2010年2月16日(火) 東奥日報 社説



■ 効果と影響、見極め慎重に/高速道無料化実験

 前原誠司国土交通相はこのほど6月から来年3月までの間、実験的に無料化する全国の高速道路37路線、50区間を発表した。

 本県関係では青森自動車道青森東−青森ジャンクション(16キロ)と八戸自動車道の下田百石・八戸−安代ジャンクション(87キロ)の2区間が対象となっている。

 2010年度実験分は大都市圏の首都高速や阪神高速、主要幹線を除いた北海道、東北、九州など交通量の少ない地方路線が中心で、同じ東北でも仙台周辺や首都圏に近い福島は対象外。秋田や山形は県内のほとんどの区間が入り、地域の利便性で明暗が分かれた。

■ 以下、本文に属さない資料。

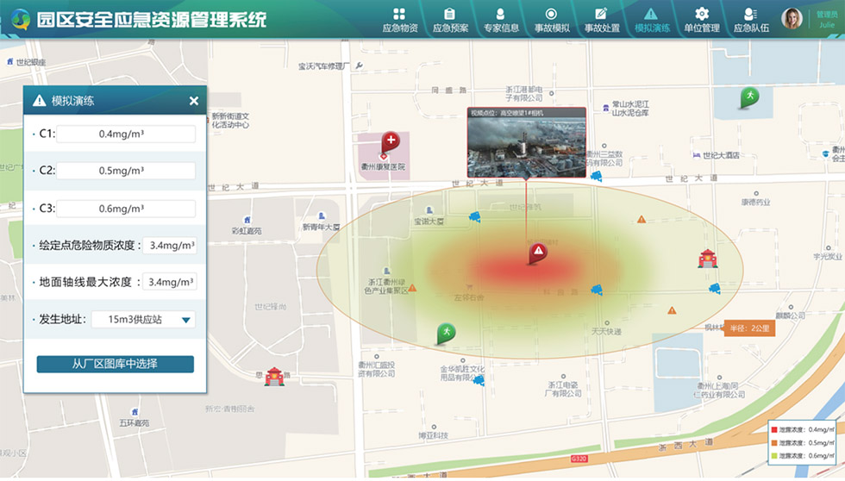Click the application logo in the header
This screenshot has height=481, width=845.
19,19
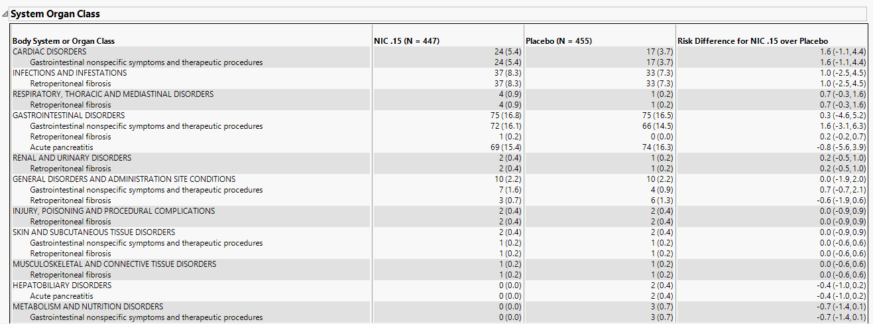Viewport: 873px width, 324px height.
Task: Click the INFECTIONS AND INFESTATIONS row label
Action: pos(70,73)
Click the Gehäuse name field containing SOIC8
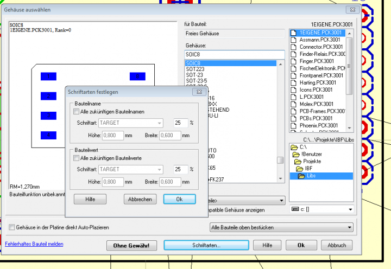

 県内の反応を見ると八戸道の無料化で県南と岩手県北の地域間交流への期待が高まる一方で、青森道を含めた全体の影響について流通関係や観光への効果は未知数との声が強い。

 実験とはいっても無料ならば普段は高速を使わないドライバーも利用するだろうし、地域の足として車のの利便性が高まるのは確実だ。国は無料化により流通コストが軽減され、経済活動や観光面で地域の活性化にもつながる、という。しかし、高速道無料化はいいことずくめではない。多くの問題があるのも事実だ。

 マイカー利用が増えれば、存続の岐路にある鉄道やバスなど地域の公共交通機関等へのしわ寄せは避けられない。国は実験にあたってまず地域の道路網、公共交通体系のあり方をしっかり把握するべきだ。

 交通量の増大によるCO2増加問題も懸念される。鳩山政権が掲げる地球温暖化防止に逆行する形になれば環境対策への積極姿勢が問われかねない。

 もちろん、受益者負担の原則もある。料金収入がなくなることで、道路の建設資金の返済や維持管理費が税金で賄われることになり、利用しない人や車を運転しない人も費用負担を強いられるのと同じことで不公平感は否めないだろう。

 高速道路の無料化は民主党が昨年の衆院選でマニフェスト(政権公約)に掲げた目玉政策の一つだ。今回の実施区間は総延長1626キロと供用中の高速道路の18%に相当する。予算が当初の6分の1の1千億円に削られたため大幅に絞り込まれた。

 社会実験として限定的だし「多様な影響を見極める」とうたっている割には、選定基準もあいまいで実効性にも疑問が残る。

 麻生政権下で実施した「千円乗り放題」で火がついた高速道路問題。現行のサービスは激しい渋滞が起きるなど問題点も指摘されたが、行楽客などに好評で効果もあった。それだけに今度は無料化の効果と中身が問われることになる。

 景気低迷で税収が落ち込み、政府も子ども手当に苦慮するなど財源確保が厳しい中で、あえて必要な政策なのか、と疑問視する声も少なくない。

 鳩山由紀夫首相は当初から12年度の完全実施を表明していたが、ここに来て無料化実験の結果次第では完全実施を見送る方針を示唆した。賛否両論の多い事業だけに国は地域活性化への効果はもちろん、さまざまな影響を検証し、その是非も含めて慎重に見極めてもらいたい。